### Directive
Duplicate each of the following items line for line, with no changes.

Text and element pointing items

══════

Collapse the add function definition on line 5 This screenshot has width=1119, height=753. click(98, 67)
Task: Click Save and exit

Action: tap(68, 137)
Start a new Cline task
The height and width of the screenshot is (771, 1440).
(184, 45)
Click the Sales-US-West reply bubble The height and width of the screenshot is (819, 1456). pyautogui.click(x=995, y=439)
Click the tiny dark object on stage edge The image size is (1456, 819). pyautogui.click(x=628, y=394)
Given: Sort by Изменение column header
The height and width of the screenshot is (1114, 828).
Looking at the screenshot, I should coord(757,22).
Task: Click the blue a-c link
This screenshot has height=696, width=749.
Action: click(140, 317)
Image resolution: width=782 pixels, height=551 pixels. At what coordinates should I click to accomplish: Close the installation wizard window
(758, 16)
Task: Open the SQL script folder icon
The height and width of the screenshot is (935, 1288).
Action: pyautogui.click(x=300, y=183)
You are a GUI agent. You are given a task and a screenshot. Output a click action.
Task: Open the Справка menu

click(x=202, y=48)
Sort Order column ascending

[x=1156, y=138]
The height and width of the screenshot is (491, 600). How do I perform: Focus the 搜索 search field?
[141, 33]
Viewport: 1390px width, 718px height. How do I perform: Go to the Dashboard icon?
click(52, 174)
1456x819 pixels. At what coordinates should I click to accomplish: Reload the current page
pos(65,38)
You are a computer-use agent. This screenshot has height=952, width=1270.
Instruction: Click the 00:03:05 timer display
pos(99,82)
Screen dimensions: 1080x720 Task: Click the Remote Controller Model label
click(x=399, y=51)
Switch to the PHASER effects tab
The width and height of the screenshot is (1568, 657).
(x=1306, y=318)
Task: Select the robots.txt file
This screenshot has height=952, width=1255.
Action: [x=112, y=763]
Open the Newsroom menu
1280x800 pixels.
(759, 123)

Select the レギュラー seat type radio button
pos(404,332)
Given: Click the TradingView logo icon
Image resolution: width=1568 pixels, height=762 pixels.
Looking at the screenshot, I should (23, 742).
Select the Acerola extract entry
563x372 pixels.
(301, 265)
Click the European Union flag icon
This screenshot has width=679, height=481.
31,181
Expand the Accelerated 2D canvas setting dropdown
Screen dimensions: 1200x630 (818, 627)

══════

### Answer to the exercise
Collapse the add function definition on line 5 This screenshot has width=1119, height=753. click(98, 67)
Task: Click Save and exit

Action: tap(68, 137)
Start a new Cline task
The height and width of the screenshot is (771, 1440).
(184, 45)
Click the Sales-US-West reply bubble The height and width of the screenshot is (819, 1456). pyautogui.click(x=995, y=439)
Click the tiny dark object on stage edge The image size is (1456, 819). pyautogui.click(x=628, y=394)
Given: Sort by Изменение column header
The height and width of the screenshot is (1114, 828).
Looking at the screenshot, I should coord(757,22).
Task: Click the blue a-c link
This screenshot has height=696, width=749.
Action: click(140, 317)
Image resolution: width=782 pixels, height=551 pixels. At what coordinates should I click to accomplish: Close the installation wizard window
(758, 16)
Task: Open the SQL script folder icon
The height and width of the screenshot is (935, 1288).
Action: pyautogui.click(x=300, y=183)
You are a GUI agent. You are given a task and a screenshot. Output a click action.
Task: Open the Справка menu

click(x=202, y=48)
Sort Order column ascending

[x=1156, y=138]
The height and width of the screenshot is (491, 600). How do I perform: Focus the 搜索 search field?
[141, 33]
Viewport: 1390px width, 718px height. How do I perform: Go to the Dashboard icon?
click(52, 174)
1456x819 pixels. At what coordinates should I click to accomplish: Reload the current page
pos(65,38)
You are a computer-use agent. This screenshot has height=952, width=1270.
Instruction: Click the 00:03:05 timer display
pos(99,82)
Screen dimensions: 1080x720 Task: Click the Remote Controller Model label
click(x=399, y=51)
Switch to the PHASER effects tab
The width and height of the screenshot is (1568, 657).
(x=1306, y=318)
Task: Select the robots.txt file
This screenshot has height=952, width=1255.
Action: [x=112, y=763]
Open the Newsroom menu
1280x800 pixels.
(759, 123)

Select the レギュラー seat type radio button
pos(404,332)
Given: Click the TradingView logo icon
Image resolution: width=1568 pixels, height=762 pixels.
Looking at the screenshot, I should (23, 742).
Select the Acerola extract entry
563x372 pixels.
(301, 265)
Click the European Union flag icon
This screenshot has width=679, height=481.
31,181
Expand the Accelerated 2D canvas setting dropdown
Screen dimensions: 1200x630 (818, 627)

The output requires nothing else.